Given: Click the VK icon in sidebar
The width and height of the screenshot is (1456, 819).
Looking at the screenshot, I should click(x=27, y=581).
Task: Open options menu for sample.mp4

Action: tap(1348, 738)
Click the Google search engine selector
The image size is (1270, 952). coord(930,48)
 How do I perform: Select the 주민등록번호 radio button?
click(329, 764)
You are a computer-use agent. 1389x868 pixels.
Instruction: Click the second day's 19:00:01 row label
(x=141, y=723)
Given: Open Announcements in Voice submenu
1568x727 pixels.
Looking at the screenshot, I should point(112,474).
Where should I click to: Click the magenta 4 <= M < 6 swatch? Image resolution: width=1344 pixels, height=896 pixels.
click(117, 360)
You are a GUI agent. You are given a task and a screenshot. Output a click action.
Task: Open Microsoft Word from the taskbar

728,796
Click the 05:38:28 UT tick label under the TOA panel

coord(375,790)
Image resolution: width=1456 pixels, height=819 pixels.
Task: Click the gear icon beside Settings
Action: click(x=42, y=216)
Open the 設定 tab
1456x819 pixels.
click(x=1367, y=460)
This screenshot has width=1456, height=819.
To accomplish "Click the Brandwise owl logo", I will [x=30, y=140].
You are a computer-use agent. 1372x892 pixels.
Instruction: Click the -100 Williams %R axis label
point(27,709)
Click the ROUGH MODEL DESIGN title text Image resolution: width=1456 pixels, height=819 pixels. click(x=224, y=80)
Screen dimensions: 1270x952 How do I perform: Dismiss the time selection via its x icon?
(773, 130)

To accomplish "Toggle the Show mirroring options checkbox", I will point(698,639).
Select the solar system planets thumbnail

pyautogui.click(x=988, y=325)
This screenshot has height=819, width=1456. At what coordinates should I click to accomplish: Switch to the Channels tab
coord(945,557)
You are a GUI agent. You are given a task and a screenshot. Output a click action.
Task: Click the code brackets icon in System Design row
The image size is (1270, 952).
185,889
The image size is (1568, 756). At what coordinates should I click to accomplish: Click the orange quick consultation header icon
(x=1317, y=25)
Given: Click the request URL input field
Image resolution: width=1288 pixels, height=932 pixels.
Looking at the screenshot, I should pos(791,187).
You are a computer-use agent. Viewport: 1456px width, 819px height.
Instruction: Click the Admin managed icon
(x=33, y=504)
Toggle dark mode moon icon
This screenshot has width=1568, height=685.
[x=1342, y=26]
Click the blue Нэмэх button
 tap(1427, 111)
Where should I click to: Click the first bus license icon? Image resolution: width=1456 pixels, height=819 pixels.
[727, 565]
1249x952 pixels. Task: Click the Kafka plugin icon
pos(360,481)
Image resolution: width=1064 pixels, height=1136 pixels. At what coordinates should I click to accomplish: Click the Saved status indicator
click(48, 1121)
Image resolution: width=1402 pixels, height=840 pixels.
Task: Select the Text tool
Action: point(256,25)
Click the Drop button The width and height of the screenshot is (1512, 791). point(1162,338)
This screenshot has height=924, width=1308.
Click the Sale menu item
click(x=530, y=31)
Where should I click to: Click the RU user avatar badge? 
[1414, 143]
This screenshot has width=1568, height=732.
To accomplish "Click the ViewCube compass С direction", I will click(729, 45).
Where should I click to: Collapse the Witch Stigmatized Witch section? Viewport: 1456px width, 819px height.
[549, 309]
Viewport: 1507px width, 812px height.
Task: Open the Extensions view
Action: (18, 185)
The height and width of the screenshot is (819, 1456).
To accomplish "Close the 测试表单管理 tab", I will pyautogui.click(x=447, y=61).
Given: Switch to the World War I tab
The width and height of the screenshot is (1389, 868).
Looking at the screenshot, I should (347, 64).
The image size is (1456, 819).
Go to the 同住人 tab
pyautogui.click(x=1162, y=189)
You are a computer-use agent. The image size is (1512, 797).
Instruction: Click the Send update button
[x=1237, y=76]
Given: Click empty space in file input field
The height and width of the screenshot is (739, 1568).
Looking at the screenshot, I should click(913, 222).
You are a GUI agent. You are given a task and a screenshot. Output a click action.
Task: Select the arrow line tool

○ ○ ○

Exercise description
Filter the records above down to the lines containing "input".

Result of this exercise
Given: Click the request URL input field
Given: Click empty space in file input field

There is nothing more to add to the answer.